Source records:
☆ ☆ ☆ ☆

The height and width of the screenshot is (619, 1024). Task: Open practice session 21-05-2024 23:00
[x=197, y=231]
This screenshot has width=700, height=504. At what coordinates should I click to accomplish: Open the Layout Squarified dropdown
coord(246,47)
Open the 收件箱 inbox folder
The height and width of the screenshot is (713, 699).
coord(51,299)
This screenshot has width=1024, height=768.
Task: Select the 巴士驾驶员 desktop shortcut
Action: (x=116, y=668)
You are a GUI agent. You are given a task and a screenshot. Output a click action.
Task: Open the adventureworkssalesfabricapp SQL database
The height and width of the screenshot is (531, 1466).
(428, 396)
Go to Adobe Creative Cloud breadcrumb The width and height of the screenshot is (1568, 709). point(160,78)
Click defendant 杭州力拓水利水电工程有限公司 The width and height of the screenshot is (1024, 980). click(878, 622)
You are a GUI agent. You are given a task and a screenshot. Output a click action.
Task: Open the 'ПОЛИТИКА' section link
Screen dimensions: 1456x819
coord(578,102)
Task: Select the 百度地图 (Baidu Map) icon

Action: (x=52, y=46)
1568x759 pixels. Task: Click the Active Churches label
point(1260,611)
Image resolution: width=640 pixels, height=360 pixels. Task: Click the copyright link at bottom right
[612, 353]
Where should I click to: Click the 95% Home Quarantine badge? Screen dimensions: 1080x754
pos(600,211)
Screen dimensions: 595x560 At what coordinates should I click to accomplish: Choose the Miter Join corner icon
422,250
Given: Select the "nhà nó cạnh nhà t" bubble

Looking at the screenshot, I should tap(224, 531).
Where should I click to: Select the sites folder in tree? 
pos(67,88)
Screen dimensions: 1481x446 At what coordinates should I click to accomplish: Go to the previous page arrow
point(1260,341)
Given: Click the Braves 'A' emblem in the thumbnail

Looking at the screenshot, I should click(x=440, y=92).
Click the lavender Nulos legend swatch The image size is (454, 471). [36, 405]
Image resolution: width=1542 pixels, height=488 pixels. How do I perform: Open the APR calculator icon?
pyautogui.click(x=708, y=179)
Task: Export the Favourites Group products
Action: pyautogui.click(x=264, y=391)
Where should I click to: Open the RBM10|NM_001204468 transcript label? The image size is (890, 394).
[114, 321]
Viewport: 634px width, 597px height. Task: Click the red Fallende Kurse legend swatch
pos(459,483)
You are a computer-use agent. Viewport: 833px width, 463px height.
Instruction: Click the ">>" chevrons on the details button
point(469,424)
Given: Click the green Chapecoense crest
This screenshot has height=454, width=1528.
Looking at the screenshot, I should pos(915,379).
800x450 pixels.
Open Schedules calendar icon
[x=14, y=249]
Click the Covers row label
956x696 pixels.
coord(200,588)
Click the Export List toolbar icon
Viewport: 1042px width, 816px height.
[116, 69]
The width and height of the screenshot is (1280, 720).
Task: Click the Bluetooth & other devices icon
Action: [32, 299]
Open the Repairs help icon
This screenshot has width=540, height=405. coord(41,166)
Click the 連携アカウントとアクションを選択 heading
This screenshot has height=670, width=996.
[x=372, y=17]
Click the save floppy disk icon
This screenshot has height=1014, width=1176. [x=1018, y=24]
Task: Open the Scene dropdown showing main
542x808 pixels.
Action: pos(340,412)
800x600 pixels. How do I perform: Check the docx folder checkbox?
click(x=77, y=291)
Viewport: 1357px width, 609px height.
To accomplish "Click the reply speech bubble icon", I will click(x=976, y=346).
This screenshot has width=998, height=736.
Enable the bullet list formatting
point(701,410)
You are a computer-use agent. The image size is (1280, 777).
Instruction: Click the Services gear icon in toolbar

☆ ☆ ☆ ☆

YOUR ASSIGNMENT: Take every line above where "agent" appears and copy it.

TASK ANSWER:
You are a GUI agent. You are given a task and a screenshot. Output a click action.
You are a GUI agent. You are given a task and a screenshot. Output a click action.
You are a computer-use agent. Viewport: 833px width, 463px height.
You are a computer-use agent. The image size is (1280, 777).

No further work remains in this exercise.